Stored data

☆ ☆ ☆ ☆ ☆ ☆ ☆

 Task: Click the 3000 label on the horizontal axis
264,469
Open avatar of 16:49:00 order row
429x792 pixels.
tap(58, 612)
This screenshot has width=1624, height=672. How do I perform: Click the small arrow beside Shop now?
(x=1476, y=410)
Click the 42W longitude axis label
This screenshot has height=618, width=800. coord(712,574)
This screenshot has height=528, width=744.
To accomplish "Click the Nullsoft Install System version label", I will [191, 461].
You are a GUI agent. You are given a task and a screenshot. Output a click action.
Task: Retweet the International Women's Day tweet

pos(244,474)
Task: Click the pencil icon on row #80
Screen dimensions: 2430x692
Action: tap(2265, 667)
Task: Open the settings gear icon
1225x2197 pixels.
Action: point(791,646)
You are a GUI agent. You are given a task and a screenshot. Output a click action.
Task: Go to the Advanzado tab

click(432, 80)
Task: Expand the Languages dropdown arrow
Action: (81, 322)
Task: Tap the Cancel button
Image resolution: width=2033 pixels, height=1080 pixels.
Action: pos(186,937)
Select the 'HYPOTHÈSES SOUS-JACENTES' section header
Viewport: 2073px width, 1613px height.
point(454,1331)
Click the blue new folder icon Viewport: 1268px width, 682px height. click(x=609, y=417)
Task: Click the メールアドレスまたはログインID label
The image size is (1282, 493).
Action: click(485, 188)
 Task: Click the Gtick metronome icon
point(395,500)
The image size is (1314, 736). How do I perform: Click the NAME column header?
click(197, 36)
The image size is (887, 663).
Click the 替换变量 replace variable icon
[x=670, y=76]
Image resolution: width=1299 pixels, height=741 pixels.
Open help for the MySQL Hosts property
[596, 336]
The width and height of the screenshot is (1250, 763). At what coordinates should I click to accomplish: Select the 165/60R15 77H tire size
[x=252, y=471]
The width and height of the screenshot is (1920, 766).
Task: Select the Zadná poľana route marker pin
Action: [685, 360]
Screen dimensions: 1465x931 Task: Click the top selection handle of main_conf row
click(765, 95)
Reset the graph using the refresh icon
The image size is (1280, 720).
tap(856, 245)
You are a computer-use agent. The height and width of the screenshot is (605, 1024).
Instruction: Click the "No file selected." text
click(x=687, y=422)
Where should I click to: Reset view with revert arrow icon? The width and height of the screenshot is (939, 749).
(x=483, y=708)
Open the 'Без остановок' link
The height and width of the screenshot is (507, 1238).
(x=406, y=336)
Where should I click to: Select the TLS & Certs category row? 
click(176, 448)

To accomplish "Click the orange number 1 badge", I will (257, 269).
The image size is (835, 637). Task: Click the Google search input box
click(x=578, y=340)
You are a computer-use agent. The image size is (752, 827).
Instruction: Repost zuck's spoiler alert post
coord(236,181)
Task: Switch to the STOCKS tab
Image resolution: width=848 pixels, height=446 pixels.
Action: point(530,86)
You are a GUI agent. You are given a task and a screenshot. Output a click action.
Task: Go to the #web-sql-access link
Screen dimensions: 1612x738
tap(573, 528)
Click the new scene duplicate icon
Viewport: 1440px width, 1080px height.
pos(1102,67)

☆ ☆ ☆ ☆ ☆ ☆ ☆

→ **Your task**
Could you write out all of the data again, exactly as given?

→ **Output of the exercise**
 Task: Click the 3000 label on the horizontal axis
264,469
Open avatar of 16:49:00 order row
429x792 pixels.
tap(58, 612)
This screenshot has width=1624, height=672. How do I perform: Click the small arrow beside Shop now?
(x=1476, y=410)
Click the 42W longitude axis label
This screenshot has height=618, width=800. coord(712,574)
This screenshot has height=528, width=744.
To accomplish "Click the Nullsoft Install System version label", I will [191, 461].
You are a GUI agent. You are given a task and a screenshot. Output a click action.
Task: Retweet the International Women's Day tweet

pos(244,474)
Task: Click the pencil icon on row #80
Screen dimensions: 2430x692
Action: tap(2265, 667)
Task: Open the settings gear icon
1225x2197 pixels.
Action: point(791,646)
You are a GUI agent. You are given a task and a screenshot. Output a click action.
Task: Go to the Advanzado tab

click(432, 80)
Task: Expand the Languages dropdown arrow
Action: (81, 322)
Task: Tap the Cancel button
Image resolution: width=2033 pixels, height=1080 pixels.
Action: pos(186,937)
Select the 'HYPOTHÈSES SOUS-JACENTES' section header
Viewport: 2073px width, 1613px height.
point(454,1331)
Click the blue new folder icon Viewport: 1268px width, 682px height. click(x=609, y=417)
Task: Click the メールアドレスまたはログインID label
The image size is (1282, 493).
Action: click(485, 188)
 Task: Click the Gtick metronome icon
point(395,500)
The image size is (1314, 736). How do I perform: Click the NAME column header?
click(197, 36)
The image size is (887, 663).
Click the 替换变量 replace variable icon
[x=670, y=76]
Image resolution: width=1299 pixels, height=741 pixels.
Open help for the MySQL Hosts property
[596, 336]
The width and height of the screenshot is (1250, 763). At what coordinates should I click to accomplish: Select the 165/60R15 77H tire size
[x=252, y=471]
The width and height of the screenshot is (1920, 766).
Task: Select the Zadná poľana route marker pin
Action: [685, 360]
Screen dimensions: 1465x931 Task: Click the top selection handle of main_conf row
click(765, 95)
Reset the graph using the refresh icon
The image size is (1280, 720).
tap(856, 245)
You are a computer-use agent. The height and width of the screenshot is (605, 1024).
Instruction: Click the "No file selected." text
click(x=687, y=422)
Where should I click to: Reset view with revert arrow icon? The width and height of the screenshot is (939, 749).
(x=483, y=708)
Open the 'Без остановок' link
The height and width of the screenshot is (507, 1238).
(x=406, y=336)
Where should I click to: Select the TLS & Certs category row? 
click(176, 448)

To accomplish "Click the orange number 1 badge", I will (257, 269).
The image size is (835, 637). Task: Click the Google search input box
click(x=578, y=340)
You are a computer-use agent. The image size is (752, 827).
Instruction: Repost zuck's spoiler alert post
coord(236,181)
Task: Switch to the STOCKS tab
Image resolution: width=848 pixels, height=446 pixels.
Action: point(530,86)
You are a GUI agent. You are given a task and a screenshot. Output a click action.
Task: Go to the #web-sql-access link
Screen dimensions: 1612x738
tap(573, 528)
Click the new scene duplicate icon
Viewport: 1440px width, 1080px height.
pos(1102,67)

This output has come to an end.